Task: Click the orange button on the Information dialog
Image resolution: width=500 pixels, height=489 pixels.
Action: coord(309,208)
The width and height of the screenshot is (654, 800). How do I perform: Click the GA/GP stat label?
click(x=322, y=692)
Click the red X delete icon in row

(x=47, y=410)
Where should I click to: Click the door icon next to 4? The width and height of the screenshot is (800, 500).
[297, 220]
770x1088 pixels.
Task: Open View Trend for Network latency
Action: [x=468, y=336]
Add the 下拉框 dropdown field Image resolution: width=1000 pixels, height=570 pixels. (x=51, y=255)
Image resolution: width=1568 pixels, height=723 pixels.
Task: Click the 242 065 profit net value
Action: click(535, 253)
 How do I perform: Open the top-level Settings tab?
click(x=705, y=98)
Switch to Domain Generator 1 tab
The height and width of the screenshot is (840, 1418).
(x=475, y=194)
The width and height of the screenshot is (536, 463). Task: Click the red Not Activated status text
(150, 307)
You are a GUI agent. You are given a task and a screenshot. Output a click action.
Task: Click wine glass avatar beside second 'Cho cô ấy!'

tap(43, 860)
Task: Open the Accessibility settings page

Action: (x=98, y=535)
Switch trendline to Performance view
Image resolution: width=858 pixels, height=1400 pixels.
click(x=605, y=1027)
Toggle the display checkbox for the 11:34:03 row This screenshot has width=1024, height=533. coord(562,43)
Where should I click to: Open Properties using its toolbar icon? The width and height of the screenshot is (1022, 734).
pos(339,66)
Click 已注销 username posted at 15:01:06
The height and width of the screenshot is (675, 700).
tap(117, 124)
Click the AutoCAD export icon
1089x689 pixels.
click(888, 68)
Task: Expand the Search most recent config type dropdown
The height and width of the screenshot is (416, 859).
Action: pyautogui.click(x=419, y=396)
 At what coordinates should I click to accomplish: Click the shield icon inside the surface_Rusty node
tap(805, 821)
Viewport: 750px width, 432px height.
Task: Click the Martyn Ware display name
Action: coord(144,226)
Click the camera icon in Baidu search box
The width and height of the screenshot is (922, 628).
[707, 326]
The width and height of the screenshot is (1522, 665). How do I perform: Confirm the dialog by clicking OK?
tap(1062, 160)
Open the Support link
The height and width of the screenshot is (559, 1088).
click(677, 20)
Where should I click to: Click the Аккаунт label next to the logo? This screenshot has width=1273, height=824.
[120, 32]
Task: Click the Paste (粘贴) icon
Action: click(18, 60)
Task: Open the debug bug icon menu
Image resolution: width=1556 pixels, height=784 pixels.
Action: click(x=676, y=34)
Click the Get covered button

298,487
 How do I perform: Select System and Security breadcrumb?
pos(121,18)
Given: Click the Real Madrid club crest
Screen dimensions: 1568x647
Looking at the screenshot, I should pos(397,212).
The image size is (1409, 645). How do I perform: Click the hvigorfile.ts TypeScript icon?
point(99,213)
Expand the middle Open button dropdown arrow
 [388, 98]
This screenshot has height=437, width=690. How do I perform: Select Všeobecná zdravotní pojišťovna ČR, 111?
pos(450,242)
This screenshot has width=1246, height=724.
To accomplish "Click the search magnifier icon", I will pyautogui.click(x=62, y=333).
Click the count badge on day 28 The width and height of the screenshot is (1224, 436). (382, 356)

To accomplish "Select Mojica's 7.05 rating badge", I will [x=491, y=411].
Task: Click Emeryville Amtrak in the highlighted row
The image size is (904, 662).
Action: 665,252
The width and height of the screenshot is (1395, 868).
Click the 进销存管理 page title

───

Note down each line above where the word "badge" occurs.

Click the count badge on day 28 The width and height of the screenshot is (1224, 436). (382, 356)
To accomplish "Select Mojica's 7.05 rating badge", I will [x=491, y=411].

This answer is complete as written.